A run of records

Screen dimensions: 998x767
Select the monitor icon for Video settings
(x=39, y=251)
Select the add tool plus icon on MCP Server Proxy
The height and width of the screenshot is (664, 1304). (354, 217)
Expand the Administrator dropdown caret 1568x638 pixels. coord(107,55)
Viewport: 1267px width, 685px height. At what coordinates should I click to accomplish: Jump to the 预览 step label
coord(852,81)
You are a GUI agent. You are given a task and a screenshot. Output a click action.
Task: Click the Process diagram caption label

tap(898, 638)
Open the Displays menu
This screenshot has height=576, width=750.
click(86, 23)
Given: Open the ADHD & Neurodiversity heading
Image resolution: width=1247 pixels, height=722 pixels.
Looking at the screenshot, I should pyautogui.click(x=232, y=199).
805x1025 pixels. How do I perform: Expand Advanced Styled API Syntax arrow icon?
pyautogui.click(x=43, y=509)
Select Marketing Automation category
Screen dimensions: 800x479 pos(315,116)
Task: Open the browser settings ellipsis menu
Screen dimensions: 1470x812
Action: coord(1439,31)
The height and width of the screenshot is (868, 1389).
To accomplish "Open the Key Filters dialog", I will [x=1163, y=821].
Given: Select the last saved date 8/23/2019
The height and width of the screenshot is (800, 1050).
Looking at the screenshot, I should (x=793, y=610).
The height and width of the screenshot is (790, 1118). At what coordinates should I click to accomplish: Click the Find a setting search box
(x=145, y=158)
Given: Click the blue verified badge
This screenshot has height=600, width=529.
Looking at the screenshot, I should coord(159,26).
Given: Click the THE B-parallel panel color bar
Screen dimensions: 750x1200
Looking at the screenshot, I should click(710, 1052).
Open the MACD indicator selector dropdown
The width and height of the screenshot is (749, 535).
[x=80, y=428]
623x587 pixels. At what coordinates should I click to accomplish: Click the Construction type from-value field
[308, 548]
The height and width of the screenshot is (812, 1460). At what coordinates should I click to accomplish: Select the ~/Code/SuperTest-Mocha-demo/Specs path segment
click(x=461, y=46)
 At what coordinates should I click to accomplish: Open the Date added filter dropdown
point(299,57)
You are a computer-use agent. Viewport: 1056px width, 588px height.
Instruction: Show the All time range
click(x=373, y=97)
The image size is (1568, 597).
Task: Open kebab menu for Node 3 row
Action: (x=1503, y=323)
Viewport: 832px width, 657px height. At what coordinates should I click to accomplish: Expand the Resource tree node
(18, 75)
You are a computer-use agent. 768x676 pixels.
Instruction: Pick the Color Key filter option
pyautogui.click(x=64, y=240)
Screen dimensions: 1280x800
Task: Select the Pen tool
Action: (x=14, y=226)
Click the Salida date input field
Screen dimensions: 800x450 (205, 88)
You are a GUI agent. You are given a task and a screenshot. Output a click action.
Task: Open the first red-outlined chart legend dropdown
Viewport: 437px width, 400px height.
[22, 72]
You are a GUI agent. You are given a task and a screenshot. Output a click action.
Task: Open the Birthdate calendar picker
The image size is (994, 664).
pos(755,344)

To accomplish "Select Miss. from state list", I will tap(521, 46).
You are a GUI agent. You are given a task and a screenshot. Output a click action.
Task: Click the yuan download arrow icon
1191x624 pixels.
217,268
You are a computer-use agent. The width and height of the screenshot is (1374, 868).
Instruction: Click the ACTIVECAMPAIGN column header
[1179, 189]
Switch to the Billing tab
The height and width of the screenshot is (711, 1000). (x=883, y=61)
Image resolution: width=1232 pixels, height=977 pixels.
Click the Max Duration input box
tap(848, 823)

WRITTEN EXERCISE :: Please report how many lines of the listing above contain the string "Instruction". Give only the number.

FULL OUTPUT :: 3